» Task statement:
Search the listing below, and show each line that includes the word "employee".

*** Extracted information ***

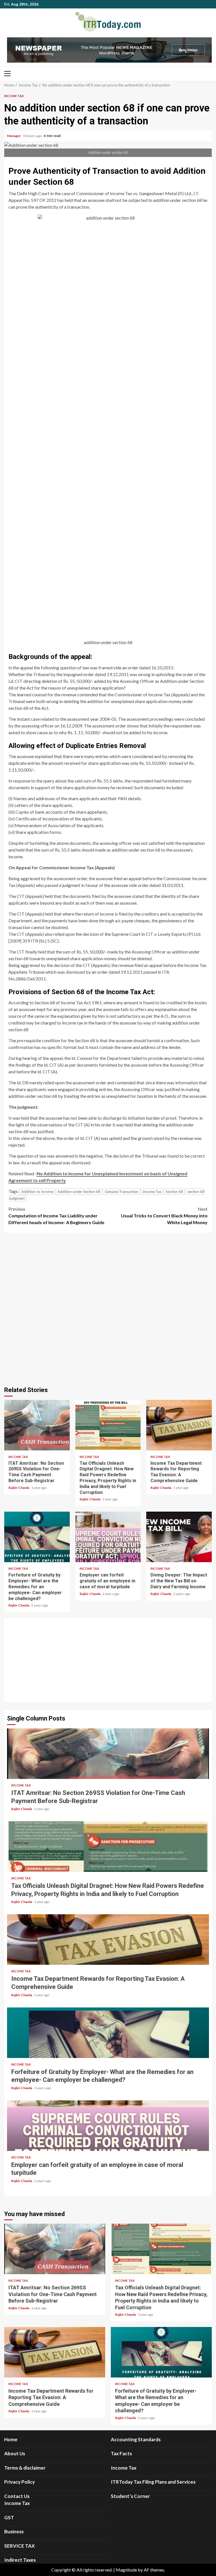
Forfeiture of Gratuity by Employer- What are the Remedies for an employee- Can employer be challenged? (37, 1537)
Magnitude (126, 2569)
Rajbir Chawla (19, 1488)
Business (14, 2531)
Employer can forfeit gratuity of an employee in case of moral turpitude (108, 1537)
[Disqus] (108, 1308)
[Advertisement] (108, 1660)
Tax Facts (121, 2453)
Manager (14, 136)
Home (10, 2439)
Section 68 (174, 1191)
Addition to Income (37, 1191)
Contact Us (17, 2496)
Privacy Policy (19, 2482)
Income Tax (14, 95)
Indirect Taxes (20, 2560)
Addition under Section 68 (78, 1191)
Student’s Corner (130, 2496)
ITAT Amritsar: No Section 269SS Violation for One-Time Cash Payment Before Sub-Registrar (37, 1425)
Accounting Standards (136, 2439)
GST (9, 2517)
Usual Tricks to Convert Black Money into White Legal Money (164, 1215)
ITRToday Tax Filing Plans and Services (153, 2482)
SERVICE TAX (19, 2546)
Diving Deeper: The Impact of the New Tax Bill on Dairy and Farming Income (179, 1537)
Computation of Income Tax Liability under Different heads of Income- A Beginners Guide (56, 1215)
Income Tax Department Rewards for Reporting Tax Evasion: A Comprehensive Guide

*** End of Extracted information ***

» Written solution:
Forfeiture of Gratuity by Employer- What are the Remedies for an employee- Can employer be challenged? (37, 1537)
Employer can forfeit gratuity of an employee in case of moral turpitude (108, 1537)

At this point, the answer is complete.